New Vision Television was a broadcast company based in Santa Monica, California. Throughout its two decade plus history, the company owned or managed over 60 television stations in large and medium-sized markets.

History

New Vision I
Formed by Jason Elkin in 1993 in Atlanta, GA, New Vision Television began its ownership in local television by acquiring the assets of News-Press & Gazette Company in December 1993 for $110 million. The deal included television stations in Jackson, MS (WJTV, including semi-satellite WHLT in Hattiesburg); Wilmington, NC (WECT), Savannah, GA (WSAV-TV), Sioux Falls, SD (KSFY and satellites KABY and KPRY), and Tucson, Arizona (KOLD). New Vision I sold its assets to Bert Ellis and Ellis Communications in 1995 for $230 million. (Most of them initially went to Raycom Media, but some had to be traded to Media General and KSFY was sold to Hoak Media.)

New Vision II
New Vision Television CEO Jason Elkin and COO John Heinen started a new company, New Vision Television II, that capitalized with $200 million and owned a maximum of four network affiliates. (Elkin had bought the stations from NPG that were sold to Ellis.) New Vision II owned KSBY in Santa Barbara, California; KVII-TV in Amarillo, Texas; WISE-TV in Fort Wayne, Indiana; and KDLH in Duluth, Minnesota. In 2005, New Vision II sold all of its stations at the time to Cordillera Communications, Barrington Broadcasting, and Granite Broadcasting.

New Vision III
New Vision III was a restart of the company with new stations. On August 1, 2006, New Vision announced an agreement to acquire CBS affiliates WIAT in Birmingham, Alabama and KIMT in Mason City, Iowa from Media General for $35 million. The acquisition was finalized on October 12 of that year. On November 15, New Vision announced an agreement to acquire CBS affiliate WKBN-TV and sister Fox affiliate WYFX-LP in Youngstown, Ohio for undisclosed terms, and signed a shared services agreement to operate Youngstown ABC affiliate WYTV for owner Parkin Broadcasting (later named PBC Broadcasting).

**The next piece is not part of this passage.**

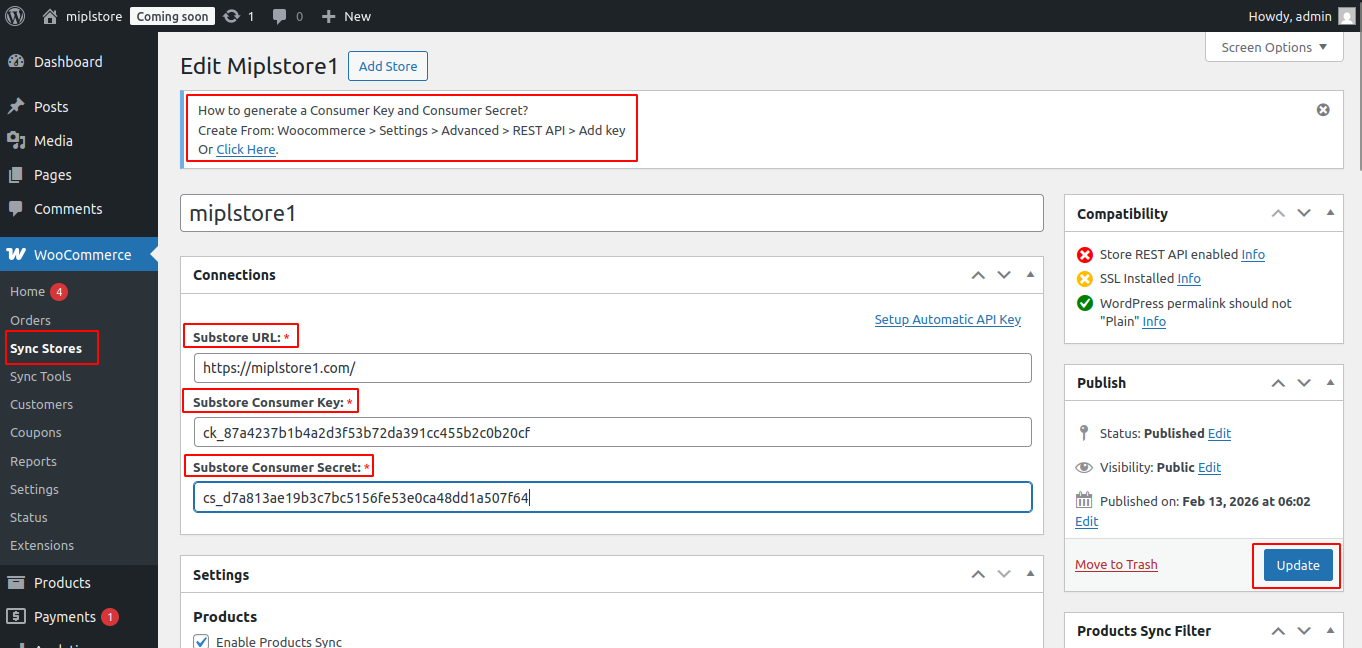Dismiss the Consumer Key help notice
Viewport: 1362px width, 648px height.
[1323, 110]
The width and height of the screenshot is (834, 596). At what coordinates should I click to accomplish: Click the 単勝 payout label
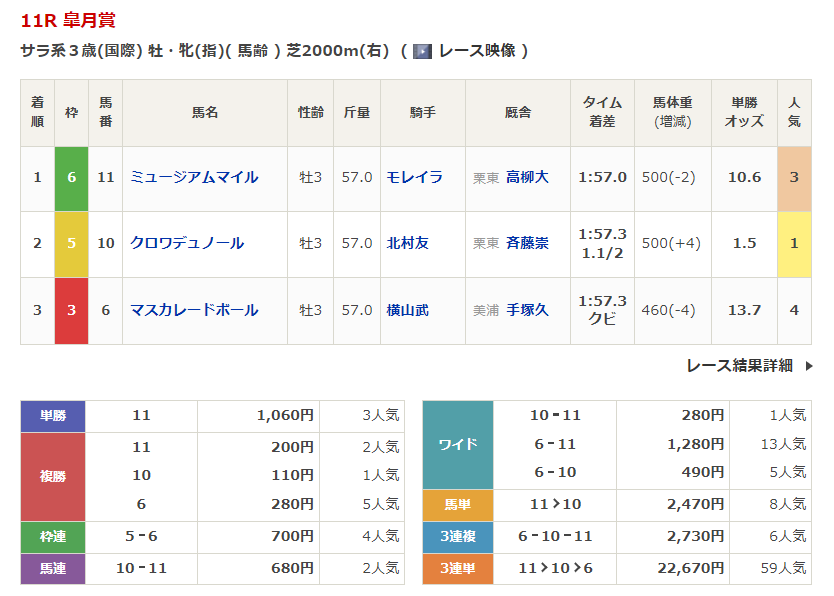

New Vision subsequently launched the My Valley branding for several services offered by WKBN, WYFX, and WYTV. In September 2007, New Vision acquired Savannah, Georgia ABC affiliate WJCL-TV from Piedmont Television; in November, it acquired all of the assets of Montecito Broadcasting: KOIN-TV in Portland, Oregon; KHON-TV in Honolulu, Hawaii and satellites; KSNW-TV in Wichita, Kansas and satellites; and (in a related stock transaction) KSNT-TV in Topeka, Kansas. In 2008, New Vision bought KTMJ-CA and repeaters in Topeka (co-managed with KSNT) and announced plans to convert KBNZ-LD in Bend, Oregon (which has since been sold) from a translator of KOIN to its own station.

In 2009, New Vision Television received a $28 million line of credit during its bankruptcy proceedings. New Vision, doing business as NV Broadcasting, filed for Chapter 11 after reaching an agreement with first- and second-lien debt holders that converts $400 million in debt to equity in the reorganized company.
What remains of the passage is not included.